What to produce :: Each of the lines from the one that contains "Instruction: Open the contact" to the end of the entries below should be output exactly.
::::::
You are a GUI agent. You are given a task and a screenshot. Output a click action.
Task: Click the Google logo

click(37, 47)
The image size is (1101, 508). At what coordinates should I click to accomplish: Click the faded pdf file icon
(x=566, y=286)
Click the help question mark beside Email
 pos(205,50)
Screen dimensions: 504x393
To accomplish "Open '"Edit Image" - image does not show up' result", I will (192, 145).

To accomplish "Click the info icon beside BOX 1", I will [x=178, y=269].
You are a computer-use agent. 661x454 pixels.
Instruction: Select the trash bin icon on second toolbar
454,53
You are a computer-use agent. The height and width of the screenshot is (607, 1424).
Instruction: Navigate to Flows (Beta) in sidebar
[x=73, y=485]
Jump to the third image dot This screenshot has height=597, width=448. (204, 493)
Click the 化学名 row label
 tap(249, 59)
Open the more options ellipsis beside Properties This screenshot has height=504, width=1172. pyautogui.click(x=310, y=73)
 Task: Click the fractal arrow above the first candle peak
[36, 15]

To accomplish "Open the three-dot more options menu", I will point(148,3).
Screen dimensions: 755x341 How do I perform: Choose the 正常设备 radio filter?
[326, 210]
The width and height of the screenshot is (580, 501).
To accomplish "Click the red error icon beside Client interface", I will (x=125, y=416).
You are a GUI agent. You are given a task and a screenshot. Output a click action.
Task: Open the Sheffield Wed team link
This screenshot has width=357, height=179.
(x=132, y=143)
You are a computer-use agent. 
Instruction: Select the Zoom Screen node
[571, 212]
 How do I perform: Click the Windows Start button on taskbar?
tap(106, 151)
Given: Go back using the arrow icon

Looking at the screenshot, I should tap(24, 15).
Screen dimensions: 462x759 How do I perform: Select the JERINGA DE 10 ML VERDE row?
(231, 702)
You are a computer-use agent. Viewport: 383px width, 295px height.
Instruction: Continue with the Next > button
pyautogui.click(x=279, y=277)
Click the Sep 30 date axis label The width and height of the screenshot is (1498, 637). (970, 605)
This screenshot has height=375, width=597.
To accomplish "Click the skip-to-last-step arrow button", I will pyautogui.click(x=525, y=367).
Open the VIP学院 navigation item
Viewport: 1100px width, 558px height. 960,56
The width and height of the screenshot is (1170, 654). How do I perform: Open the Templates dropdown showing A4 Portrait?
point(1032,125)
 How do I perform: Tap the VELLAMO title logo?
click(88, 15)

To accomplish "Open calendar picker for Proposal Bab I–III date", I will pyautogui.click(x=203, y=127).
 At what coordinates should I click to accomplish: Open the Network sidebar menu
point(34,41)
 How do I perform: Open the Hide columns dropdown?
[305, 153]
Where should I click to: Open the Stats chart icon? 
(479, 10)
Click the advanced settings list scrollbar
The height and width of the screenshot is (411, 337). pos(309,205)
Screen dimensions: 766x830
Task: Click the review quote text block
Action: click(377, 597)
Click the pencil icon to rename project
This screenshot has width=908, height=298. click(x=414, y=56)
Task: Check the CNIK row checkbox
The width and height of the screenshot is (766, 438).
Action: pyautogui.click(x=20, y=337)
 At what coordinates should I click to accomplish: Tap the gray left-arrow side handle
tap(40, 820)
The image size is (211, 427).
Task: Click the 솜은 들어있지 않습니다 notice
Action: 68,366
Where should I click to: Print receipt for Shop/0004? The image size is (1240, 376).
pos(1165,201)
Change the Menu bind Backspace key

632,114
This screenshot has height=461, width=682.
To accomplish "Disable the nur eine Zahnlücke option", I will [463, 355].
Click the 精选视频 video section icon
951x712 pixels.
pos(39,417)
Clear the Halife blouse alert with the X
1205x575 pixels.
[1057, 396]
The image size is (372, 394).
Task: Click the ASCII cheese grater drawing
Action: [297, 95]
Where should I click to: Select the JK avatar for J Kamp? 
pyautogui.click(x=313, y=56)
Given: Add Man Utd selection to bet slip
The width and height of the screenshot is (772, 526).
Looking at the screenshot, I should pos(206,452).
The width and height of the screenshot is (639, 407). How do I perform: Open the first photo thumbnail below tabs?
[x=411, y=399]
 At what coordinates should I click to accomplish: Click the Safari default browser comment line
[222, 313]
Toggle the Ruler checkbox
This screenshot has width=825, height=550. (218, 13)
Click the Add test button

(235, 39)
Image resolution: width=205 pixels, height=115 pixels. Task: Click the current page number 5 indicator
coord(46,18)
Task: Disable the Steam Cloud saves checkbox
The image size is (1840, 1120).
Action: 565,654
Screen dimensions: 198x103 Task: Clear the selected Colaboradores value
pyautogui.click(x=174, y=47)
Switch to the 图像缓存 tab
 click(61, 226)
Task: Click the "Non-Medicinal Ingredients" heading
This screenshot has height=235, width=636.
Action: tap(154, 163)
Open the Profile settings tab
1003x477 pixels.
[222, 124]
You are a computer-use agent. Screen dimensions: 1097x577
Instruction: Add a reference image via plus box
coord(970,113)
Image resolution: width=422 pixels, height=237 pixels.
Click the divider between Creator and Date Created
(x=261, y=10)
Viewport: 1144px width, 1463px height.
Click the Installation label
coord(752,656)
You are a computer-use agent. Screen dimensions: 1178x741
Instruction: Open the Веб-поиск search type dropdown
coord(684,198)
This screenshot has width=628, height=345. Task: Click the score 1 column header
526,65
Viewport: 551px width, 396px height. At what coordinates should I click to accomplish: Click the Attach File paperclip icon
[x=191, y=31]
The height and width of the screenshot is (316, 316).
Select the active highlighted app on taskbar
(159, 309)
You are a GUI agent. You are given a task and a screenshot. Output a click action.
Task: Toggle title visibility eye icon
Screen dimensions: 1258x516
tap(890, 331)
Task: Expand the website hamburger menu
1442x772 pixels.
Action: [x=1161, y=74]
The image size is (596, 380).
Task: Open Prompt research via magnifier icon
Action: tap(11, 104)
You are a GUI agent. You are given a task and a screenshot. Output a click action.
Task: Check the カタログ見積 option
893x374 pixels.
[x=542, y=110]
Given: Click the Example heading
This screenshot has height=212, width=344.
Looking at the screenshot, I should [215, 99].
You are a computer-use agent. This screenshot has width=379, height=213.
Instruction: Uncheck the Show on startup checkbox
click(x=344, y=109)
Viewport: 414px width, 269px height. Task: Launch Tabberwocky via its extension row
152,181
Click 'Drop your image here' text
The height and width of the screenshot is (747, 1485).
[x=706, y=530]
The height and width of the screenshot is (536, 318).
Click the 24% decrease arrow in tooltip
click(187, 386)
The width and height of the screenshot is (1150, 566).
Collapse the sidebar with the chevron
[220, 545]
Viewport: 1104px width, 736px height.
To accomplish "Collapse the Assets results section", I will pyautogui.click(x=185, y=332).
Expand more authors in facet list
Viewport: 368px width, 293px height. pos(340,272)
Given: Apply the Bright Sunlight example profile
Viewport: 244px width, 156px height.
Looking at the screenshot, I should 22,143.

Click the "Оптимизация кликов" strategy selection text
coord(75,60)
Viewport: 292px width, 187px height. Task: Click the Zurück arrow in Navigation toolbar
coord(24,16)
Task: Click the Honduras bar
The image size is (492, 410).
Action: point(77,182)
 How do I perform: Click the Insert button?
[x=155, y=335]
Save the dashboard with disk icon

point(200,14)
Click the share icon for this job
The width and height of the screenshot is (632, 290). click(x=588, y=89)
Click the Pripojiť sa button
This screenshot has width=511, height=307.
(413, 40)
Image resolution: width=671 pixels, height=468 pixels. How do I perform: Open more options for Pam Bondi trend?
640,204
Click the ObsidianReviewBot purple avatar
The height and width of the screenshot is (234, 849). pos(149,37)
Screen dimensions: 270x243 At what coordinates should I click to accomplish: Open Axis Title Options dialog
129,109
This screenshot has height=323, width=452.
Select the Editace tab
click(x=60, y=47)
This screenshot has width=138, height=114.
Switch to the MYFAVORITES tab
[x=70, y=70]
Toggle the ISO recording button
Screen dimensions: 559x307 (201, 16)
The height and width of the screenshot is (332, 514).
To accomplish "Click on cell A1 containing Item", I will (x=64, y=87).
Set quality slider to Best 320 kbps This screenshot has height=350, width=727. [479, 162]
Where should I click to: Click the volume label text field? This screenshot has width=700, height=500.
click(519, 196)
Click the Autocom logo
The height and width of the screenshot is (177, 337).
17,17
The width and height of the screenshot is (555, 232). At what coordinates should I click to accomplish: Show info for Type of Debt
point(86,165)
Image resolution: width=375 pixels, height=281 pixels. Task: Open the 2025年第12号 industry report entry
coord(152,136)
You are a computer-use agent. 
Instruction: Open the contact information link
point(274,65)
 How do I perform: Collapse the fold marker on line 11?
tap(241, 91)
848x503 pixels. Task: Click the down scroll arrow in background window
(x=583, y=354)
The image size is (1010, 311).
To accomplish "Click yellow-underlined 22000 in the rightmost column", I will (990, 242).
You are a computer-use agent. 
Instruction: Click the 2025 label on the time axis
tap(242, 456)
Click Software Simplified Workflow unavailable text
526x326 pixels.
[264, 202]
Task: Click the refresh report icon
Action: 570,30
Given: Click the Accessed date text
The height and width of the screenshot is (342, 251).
::::::
Response to the task ::
Instruction: Open the contact information link
point(274,65)
 How do I perform: Collapse the fold marker on line 11?
tap(241, 91)
848x503 pixels. Task: Click the down scroll arrow in background window
(x=583, y=354)
The image size is (1010, 311).
To accomplish "Click yellow-underlined 22000 in the rightmost column", I will (990, 242).
You are a computer-use agent. 
Instruction: Click the 2025 label on the time axis
tap(242, 456)
Click Software Simplified Workflow unavailable text
526x326 pixels.
[264, 202]
Task: Click the refresh report icon
Action: 570,30
Given: Click the Accessed date text
The height and width of the screenshot is (342, 251).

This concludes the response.